## ASSIGNMENT
Find all lines with the word "will" in the material, then copy them.

## RECORDS FOR PROCESSING
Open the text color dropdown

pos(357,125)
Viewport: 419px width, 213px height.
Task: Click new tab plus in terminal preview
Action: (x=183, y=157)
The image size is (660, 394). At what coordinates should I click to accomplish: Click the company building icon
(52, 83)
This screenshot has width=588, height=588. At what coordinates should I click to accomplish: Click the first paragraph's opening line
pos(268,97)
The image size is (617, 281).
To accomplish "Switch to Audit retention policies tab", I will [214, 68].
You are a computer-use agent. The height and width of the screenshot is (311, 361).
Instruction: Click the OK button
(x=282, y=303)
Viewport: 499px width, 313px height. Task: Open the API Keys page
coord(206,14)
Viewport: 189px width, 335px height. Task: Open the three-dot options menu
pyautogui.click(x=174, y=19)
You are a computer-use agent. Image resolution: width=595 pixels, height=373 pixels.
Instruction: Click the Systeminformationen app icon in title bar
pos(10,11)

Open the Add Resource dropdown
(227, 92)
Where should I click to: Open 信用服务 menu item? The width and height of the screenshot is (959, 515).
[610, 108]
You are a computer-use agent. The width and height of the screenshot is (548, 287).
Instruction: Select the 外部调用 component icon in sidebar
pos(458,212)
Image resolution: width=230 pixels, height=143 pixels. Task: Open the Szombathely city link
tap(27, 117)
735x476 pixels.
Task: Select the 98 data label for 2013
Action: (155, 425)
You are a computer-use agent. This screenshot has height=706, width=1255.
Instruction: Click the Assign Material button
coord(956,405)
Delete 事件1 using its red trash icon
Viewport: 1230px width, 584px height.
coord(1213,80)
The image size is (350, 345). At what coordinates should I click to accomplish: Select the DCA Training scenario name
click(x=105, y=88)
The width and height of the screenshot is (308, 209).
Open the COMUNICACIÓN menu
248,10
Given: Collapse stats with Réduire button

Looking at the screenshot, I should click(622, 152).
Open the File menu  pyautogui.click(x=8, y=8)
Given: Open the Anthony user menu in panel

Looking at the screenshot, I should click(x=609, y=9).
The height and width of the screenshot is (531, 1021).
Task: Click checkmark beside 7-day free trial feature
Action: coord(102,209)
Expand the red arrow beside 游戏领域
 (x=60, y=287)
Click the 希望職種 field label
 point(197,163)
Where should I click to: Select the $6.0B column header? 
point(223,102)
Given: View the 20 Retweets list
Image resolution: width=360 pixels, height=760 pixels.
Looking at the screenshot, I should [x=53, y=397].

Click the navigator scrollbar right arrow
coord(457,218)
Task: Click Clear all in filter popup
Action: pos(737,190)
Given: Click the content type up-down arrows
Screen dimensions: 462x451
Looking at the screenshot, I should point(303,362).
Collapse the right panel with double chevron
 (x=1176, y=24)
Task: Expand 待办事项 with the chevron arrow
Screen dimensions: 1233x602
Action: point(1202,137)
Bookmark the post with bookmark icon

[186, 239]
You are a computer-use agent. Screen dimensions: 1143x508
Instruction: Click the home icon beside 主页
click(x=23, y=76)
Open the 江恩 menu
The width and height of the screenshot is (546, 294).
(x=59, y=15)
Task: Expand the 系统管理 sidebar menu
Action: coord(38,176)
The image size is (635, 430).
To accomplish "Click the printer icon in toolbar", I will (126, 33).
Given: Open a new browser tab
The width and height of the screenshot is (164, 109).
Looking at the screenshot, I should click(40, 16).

## WRITTEN SOLUTION
To accomplish "Switch to Audit retention policies tab", I will [214, 68].
To accomplish "Click the printer icon in toolbar", I will (126, 33).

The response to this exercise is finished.